America’s inclusiveness, its opportunity for individuality to freely express itself, is what makes our nation unique and special. It is why so many oppressed in other nations seek our shores.
With his talk of racial profiling, surveillance of mosques, banning Muslims from coming to America, carpet bombing cities indiscriminately killing innocent people to get to a few terrorists Republican presumptive presidential nominee Donald Trump lays out policies that undermine the freedoms America guarantees in its First Amendment and the core beliefs of what this nation stands for.
Trump promotes an aggressive belligerence whether it is dealing with protestors at his rallies, with our NATO allies, or with trade partners around the world.
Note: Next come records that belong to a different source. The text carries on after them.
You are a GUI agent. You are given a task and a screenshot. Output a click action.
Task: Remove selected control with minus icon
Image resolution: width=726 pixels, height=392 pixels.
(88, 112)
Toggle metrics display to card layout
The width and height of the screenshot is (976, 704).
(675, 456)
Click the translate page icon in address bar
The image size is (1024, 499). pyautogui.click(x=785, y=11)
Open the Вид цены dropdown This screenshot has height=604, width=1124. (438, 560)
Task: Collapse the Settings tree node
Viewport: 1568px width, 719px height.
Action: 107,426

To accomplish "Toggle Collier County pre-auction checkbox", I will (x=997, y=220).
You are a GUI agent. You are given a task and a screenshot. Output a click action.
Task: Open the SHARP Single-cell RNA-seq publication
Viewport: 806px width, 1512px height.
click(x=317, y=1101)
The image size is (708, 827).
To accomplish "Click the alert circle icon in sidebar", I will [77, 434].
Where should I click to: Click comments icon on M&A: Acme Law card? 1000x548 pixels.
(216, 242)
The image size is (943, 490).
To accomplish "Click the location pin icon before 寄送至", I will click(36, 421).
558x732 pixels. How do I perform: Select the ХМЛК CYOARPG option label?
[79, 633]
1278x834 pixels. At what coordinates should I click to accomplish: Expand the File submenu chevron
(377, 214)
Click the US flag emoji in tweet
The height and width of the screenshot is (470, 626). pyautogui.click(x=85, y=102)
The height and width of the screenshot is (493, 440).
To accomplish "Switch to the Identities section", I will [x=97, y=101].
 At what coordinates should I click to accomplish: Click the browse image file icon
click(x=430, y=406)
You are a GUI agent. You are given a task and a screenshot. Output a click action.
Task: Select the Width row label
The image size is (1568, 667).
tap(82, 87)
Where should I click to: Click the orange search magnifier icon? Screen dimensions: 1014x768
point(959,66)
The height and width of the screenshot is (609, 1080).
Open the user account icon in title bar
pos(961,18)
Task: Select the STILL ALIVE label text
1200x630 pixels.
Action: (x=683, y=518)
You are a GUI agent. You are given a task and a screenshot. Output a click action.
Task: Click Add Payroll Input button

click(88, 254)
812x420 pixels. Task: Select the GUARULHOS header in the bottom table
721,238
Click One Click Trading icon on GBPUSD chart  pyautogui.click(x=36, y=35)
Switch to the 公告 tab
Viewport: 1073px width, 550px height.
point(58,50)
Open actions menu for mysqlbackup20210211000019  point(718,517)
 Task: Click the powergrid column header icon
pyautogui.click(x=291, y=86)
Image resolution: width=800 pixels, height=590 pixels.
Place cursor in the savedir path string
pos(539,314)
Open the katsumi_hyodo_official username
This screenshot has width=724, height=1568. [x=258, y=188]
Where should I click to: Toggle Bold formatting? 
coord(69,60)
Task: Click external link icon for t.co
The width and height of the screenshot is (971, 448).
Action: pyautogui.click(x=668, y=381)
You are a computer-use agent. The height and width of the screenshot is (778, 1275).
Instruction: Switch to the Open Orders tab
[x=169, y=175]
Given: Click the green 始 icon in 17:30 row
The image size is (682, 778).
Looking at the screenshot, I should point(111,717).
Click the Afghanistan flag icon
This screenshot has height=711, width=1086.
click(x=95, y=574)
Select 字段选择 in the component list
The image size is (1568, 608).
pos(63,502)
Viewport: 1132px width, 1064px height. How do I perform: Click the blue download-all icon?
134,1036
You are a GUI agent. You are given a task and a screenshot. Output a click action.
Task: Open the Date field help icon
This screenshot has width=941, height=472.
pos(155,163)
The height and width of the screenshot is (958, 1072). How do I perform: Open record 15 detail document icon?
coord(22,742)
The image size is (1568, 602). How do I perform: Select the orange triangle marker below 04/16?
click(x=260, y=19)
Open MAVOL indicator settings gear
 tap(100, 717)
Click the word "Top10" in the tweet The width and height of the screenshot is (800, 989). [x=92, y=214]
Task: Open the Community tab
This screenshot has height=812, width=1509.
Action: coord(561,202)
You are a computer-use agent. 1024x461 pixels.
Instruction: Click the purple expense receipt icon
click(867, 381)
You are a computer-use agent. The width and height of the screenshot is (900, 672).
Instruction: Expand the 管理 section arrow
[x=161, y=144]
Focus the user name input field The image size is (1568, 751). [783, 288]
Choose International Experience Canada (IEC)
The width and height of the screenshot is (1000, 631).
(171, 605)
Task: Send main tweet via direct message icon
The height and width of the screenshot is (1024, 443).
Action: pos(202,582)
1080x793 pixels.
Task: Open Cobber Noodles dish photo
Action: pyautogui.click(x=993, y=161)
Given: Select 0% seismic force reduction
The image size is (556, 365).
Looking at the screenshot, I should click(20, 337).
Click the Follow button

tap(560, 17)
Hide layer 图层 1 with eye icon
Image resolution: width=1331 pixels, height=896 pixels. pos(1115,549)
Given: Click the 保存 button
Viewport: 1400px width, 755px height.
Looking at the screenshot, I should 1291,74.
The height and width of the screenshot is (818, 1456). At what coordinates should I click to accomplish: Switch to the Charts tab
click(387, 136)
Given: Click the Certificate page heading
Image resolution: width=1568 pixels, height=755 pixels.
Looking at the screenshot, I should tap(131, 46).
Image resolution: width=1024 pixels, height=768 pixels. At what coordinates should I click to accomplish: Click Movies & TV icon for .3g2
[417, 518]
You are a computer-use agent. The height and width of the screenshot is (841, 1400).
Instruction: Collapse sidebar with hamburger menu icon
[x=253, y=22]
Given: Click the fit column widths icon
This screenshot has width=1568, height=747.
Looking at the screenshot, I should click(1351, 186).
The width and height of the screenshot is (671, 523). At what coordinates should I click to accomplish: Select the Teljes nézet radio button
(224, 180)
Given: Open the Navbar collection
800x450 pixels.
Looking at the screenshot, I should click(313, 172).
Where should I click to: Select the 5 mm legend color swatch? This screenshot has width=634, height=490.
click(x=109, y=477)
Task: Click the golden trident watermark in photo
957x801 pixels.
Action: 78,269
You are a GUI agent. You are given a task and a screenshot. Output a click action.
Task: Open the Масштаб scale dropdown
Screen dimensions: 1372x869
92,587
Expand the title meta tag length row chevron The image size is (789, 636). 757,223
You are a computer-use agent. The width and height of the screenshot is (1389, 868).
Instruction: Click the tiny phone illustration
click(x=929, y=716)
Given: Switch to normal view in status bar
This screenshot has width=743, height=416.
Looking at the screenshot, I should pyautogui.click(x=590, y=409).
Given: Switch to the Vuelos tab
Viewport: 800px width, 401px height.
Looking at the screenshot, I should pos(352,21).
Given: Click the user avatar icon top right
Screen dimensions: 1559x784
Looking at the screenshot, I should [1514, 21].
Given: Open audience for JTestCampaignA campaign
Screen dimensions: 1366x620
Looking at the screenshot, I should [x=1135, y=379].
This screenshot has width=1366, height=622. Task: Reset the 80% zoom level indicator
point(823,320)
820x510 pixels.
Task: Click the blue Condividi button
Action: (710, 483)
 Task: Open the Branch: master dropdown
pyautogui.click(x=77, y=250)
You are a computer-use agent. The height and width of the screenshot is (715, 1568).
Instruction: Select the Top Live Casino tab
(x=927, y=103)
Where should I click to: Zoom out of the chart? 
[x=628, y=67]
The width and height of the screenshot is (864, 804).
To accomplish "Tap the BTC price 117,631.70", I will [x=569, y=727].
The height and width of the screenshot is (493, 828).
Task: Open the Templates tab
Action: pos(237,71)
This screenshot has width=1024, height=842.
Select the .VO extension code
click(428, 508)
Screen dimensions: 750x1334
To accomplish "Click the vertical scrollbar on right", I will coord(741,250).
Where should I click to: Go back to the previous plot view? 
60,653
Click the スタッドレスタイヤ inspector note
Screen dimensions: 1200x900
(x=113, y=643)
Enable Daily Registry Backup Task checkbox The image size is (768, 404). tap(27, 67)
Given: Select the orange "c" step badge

He believes belligerence and anger, and his grandiose threats, are the best ways to confront those he feels are doing America wrong. Statesmanship is for weaklings.
He didn’t create this atmosphere. It thrives on the internet, on talk radio, and on partisan television shows. He simply tapped into it.
“What nobler vision can there be than that of a society where people can be comfortable in their difference?” writer John Nichols asks in a recent article. That belief is at odds with where Trump would take this nation.